After the riot, Biggs lied to the FBI, saying first that he wasn't at the Capitol and then that he was but he never went inside. He also encouraged other Proud Boys to delete any potentially incriminating messages after Tarrio's arrest. Like several other Proud Boys, Biggs was in contact with federal agents in advance of Jan. 6 but only provided information about the group's enemies on the left, according to court records.

Later Thursday, Kelly is also scheduled to sentence Zachary Rehl of Philadelphia, another member of the Jan. 6 leadership group. Tarrio was scheduled for sentencing Wednesday, but that hearing was moved to next week. Prosecutors are asking for a 30-year sentence for Rehl.

Representing both Biggs and Rehl, defense attorney Pattis argued that they were not responsible for the violence of others or for Trump's efforts to undermine the democratic process. Of the five Proud Boys who went on trial together, only one was convicted of assaulting an officer - Dominic Pezzola, for stealing a police riot shield that he then used to break a window and create the rioters' first point of entry into the Capitol building. Pezzola was also the only defendant acquitted on the seditious conspiracy charge.

"There is a crisis of legitimacy in this country," Pattis said, but "to suggest that this is the responsibility of Mr. Biggs is silly." He questioned why Trump was not charged with seditious conspiracy when he was indicted on other felonies related to the 2020 election.

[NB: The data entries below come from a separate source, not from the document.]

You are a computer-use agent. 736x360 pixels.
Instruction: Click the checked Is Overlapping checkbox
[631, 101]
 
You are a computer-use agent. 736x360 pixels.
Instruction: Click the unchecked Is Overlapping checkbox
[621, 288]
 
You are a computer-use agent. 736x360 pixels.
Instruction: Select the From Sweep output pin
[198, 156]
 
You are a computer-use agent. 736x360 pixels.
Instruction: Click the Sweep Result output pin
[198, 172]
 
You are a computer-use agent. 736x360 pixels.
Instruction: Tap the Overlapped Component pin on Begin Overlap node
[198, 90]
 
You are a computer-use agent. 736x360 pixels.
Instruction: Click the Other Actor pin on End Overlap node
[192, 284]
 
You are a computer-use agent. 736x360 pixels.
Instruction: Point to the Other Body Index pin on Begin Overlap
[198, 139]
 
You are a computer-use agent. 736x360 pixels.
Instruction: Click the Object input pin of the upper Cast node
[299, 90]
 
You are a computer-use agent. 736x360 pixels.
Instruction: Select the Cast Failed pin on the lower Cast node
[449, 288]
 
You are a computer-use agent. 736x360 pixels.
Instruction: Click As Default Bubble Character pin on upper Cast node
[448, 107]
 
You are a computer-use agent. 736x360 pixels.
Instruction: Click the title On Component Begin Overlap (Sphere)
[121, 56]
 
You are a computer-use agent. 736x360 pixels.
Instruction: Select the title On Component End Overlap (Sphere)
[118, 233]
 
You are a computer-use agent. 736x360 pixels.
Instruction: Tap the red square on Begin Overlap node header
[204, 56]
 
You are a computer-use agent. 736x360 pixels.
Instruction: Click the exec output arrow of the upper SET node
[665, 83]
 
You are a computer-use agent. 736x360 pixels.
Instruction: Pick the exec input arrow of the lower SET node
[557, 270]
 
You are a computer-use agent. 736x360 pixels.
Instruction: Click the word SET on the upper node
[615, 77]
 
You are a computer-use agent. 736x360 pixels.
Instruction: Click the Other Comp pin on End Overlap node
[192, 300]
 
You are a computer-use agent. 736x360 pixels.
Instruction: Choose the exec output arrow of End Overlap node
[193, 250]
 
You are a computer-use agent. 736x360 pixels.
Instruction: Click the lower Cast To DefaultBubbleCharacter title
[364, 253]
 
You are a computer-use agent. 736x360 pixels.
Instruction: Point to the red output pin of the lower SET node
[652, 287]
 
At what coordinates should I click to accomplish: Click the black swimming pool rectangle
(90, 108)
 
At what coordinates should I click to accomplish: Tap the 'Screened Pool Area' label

The judges imposing felony sentences in Jan. 6, 2021, cases have largely gone below federal sentencing guidelines and prosecutors' recommendations. On Wednesday, U.S. District Judge Amit P. Mehta imposed a term of 15 months on the wife of Oath Keepers leader Kelly Meggs, calling guidelines of 97 to 121 months for the 62-year-old woman "overly harsh." He previously sentenced Meggs, convicted of seditious conspiracy with Rhodes, to 12 years in prison.